Excerpted text:
*-*-*

Why marketing struggles to drive business growth
Every marketing leader eventually gets asked the same question: how is marketing helping the business grow?
It's a fair question. It's also one of the questions marketing finds hardest to answer. Not because marketing isn't contributing. Because growth is one of the few business outcomes that nobody owns on their own.
Growth is a shared outcome
Every function influences growth:
- →Sales influences it.
- →Product influences it.
- →Customer Success influences it.
- →Leadership influences it.
- →Finance influences it.
- →Marketing influences it.
Yet when growth slows, marketing often finds itself carrying a disproportionate share of the conversation. That's understandable. Marketing is highly visible. Campaigns are visible. Budgets are visible. Results are measured every month. The commercial decisions sitting underneath those campaigns are often far less visible. That's where the conversation becomes difficult.
Marketing is often asked to solve problems it doesn't own
Marketing doesn't usually struggle because there isn't enough marketing. It struggles because businesses often ask marketing to solve commercial problems it doesn't own.
- →A campaign is expected to overcome an unclear proposition.
- →Demand generation is expected to compensate for weak market awareness.
- →Media is expected to fix declining sales confidence.
- →Lead generation is expected to solve a product adoption challenge.

*-*-*

Data section:
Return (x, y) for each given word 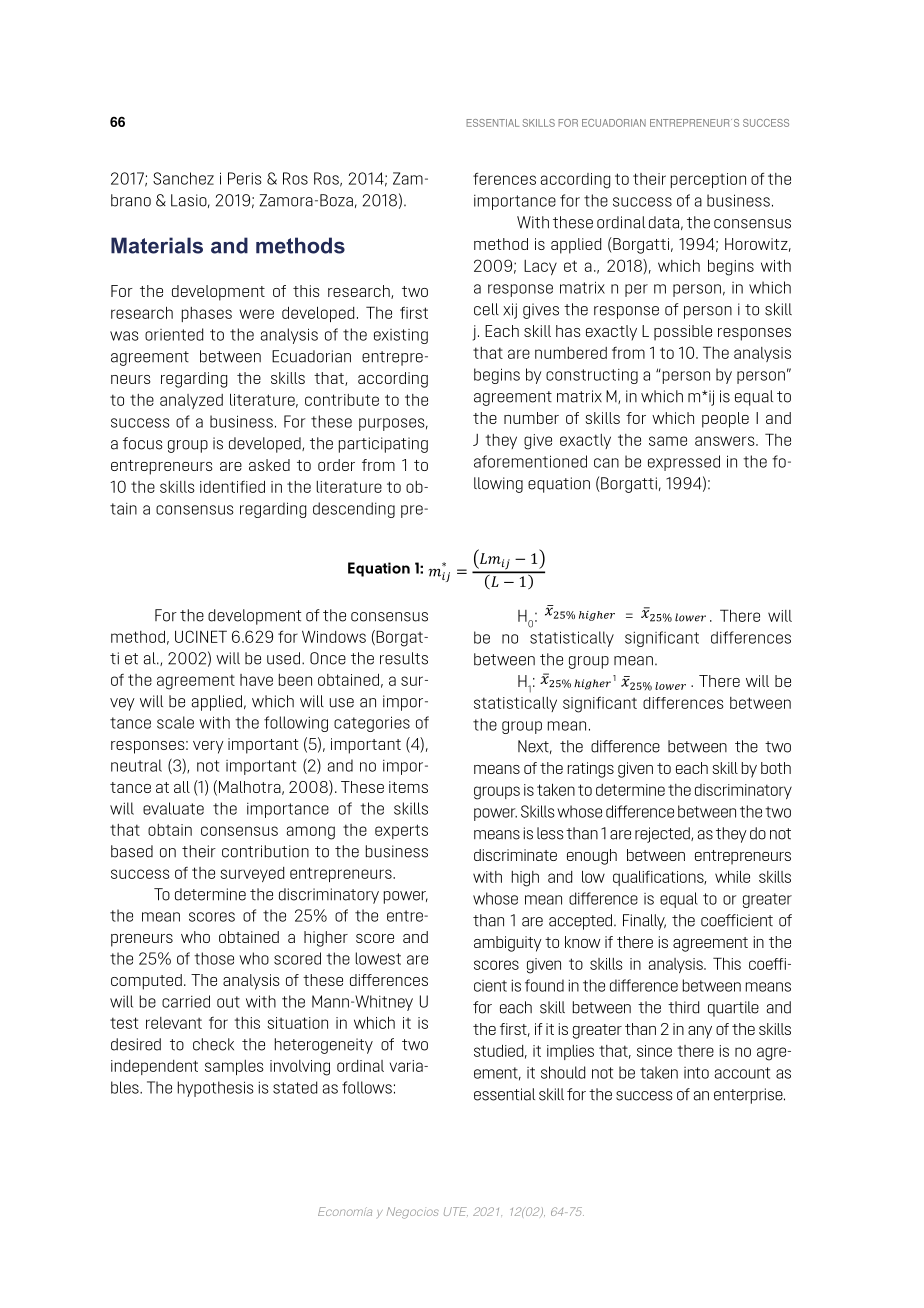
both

*-*-*

In the text on why marketing struggles to drive business growth, what is a campaign expected to overcome?

An unclear proposition.